> Written instruction
Reproduce verbatim the lines of the material from its beginning through the line containing "pyautogui.click(x=1174, y=283)", including both of those lines.

(Rows on where targets appear)
--- Begin ---
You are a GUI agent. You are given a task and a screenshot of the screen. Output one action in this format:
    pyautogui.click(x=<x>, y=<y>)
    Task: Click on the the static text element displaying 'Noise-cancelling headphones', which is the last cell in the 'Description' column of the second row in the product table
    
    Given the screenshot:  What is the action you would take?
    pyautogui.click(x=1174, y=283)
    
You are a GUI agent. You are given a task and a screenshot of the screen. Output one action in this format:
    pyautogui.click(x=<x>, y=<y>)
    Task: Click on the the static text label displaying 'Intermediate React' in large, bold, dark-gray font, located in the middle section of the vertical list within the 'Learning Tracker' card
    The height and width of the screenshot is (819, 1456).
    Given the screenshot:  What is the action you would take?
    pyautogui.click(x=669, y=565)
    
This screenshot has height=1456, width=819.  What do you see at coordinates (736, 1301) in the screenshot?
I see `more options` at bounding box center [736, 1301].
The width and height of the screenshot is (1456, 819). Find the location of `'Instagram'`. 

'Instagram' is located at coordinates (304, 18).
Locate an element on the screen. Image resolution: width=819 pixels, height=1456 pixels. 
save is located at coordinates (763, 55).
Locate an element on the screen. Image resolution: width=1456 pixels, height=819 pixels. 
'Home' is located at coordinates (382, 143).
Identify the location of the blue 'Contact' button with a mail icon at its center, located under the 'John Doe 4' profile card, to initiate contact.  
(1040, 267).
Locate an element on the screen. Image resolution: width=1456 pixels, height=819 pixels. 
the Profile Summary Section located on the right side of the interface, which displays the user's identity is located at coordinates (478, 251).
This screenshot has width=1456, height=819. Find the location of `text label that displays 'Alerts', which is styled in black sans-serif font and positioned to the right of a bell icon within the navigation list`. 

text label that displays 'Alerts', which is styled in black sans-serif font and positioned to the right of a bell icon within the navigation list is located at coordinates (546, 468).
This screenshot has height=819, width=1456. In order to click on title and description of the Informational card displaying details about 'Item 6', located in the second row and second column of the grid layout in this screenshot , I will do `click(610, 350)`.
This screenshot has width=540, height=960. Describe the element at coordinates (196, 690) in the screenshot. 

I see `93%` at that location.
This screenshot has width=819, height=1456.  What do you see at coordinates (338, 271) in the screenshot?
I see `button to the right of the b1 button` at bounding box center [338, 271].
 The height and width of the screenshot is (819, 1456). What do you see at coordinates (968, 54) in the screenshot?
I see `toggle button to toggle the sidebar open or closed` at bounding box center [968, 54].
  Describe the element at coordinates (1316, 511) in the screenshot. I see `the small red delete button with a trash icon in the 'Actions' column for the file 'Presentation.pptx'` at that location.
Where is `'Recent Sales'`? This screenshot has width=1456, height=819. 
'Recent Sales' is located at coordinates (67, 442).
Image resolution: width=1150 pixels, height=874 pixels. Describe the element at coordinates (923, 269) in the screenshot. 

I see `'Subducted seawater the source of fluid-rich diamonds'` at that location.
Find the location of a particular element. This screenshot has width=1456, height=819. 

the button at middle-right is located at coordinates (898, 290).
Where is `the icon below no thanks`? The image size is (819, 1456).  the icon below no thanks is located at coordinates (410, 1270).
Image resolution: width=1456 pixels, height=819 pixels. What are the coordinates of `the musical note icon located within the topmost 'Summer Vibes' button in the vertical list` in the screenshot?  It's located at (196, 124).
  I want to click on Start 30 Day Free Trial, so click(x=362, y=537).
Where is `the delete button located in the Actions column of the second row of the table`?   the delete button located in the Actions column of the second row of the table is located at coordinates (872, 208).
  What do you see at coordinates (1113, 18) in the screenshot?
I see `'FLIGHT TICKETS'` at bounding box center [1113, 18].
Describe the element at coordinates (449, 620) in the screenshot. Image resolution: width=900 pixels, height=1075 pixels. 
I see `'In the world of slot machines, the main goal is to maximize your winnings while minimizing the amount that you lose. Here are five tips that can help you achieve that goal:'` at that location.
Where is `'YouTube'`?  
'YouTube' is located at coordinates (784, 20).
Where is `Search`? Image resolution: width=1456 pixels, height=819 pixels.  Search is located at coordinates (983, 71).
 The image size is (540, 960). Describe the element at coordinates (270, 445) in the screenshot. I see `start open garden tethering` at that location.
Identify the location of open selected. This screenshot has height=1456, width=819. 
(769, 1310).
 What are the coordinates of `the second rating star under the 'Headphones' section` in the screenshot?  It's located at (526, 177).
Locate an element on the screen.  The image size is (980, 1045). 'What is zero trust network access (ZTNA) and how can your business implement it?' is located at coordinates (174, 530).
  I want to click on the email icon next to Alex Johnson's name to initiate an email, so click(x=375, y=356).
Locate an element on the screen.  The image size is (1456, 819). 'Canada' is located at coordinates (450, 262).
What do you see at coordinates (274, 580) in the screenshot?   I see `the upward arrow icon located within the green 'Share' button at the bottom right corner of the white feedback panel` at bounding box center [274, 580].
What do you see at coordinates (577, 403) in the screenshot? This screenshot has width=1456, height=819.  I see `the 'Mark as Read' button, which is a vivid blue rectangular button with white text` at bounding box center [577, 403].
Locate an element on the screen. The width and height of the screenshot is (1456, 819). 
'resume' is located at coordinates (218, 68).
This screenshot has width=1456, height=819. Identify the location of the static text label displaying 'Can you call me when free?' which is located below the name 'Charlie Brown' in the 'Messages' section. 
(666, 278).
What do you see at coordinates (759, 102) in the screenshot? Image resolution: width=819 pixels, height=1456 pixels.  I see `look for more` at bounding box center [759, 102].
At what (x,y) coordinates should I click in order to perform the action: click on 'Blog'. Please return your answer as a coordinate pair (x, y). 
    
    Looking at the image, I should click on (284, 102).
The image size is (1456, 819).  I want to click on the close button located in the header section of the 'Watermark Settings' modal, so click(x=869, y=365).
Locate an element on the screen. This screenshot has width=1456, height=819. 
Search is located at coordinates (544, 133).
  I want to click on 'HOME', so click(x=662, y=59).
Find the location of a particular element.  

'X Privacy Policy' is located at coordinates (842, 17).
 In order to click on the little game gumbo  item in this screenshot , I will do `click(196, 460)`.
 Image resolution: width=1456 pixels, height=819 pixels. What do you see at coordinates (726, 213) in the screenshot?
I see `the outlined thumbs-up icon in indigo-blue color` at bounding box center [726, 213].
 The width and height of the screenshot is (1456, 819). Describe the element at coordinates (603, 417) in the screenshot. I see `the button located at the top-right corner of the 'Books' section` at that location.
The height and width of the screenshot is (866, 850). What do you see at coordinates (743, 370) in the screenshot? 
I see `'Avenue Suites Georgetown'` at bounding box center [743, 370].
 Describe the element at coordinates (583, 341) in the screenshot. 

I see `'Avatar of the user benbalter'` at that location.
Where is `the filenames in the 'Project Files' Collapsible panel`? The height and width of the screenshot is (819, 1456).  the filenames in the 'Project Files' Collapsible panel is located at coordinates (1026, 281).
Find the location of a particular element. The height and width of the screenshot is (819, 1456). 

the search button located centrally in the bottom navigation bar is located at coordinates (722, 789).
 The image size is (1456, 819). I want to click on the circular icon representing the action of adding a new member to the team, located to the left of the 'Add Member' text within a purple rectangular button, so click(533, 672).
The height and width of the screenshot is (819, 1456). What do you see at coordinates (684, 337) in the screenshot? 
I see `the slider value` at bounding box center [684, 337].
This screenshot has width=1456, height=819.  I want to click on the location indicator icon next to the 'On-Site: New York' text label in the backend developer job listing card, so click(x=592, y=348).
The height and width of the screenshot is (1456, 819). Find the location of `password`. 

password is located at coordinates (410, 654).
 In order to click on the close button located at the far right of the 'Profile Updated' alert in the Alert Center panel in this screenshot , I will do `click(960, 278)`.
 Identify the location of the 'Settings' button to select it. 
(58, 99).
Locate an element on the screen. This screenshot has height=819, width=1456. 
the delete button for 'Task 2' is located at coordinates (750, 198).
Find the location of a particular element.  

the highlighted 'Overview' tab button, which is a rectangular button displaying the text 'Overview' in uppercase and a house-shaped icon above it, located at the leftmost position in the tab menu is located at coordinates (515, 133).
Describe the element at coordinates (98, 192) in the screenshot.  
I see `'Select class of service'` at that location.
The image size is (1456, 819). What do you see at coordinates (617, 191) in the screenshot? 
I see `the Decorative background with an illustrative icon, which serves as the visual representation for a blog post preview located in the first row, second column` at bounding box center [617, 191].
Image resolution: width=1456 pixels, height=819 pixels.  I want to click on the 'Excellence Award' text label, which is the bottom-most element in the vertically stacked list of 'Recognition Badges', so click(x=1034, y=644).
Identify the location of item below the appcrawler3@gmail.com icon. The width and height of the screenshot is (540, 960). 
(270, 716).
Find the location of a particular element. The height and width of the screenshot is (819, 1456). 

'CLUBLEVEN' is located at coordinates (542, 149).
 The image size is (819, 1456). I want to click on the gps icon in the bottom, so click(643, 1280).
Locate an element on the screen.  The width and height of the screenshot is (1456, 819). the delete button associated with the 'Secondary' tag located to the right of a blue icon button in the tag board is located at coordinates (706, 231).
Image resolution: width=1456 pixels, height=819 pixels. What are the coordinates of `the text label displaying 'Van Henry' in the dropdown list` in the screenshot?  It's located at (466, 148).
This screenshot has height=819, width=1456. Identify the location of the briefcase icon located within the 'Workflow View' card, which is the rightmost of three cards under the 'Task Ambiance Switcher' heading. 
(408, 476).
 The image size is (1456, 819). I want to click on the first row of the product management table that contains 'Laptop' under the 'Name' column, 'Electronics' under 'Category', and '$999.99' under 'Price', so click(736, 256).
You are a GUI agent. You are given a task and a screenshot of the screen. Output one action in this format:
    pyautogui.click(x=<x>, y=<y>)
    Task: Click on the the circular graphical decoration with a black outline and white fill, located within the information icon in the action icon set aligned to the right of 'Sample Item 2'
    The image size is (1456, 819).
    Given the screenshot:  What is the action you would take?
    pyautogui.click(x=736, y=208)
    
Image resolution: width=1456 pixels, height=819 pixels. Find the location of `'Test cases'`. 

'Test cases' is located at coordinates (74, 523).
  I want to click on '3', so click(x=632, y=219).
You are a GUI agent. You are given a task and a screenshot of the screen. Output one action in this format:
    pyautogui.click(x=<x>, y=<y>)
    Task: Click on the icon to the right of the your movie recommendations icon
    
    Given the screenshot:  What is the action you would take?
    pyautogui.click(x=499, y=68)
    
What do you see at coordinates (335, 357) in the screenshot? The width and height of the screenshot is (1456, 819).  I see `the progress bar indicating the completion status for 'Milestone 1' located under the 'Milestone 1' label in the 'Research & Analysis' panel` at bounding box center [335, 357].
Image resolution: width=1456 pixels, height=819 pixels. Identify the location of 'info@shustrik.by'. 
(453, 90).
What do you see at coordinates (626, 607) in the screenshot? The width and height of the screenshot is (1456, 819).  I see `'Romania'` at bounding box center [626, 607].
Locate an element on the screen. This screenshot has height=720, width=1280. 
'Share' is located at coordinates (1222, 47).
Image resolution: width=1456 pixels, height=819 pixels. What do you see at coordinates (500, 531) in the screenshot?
--- End ---
> Response below
You are a GUI agent. You are given a task and a screenshot of the screen. Output one action in this format:
    pyautogui.click(x=<x>, y=<y>)
    Task: Click on the the static text element displaying 'Noise-cancelling headphones', which is the last cell in the 'Description' column of the second row in the product table
    
    Given the screenshot:  What is the action you would take?
    pyautogui.click(x=1174, y=283)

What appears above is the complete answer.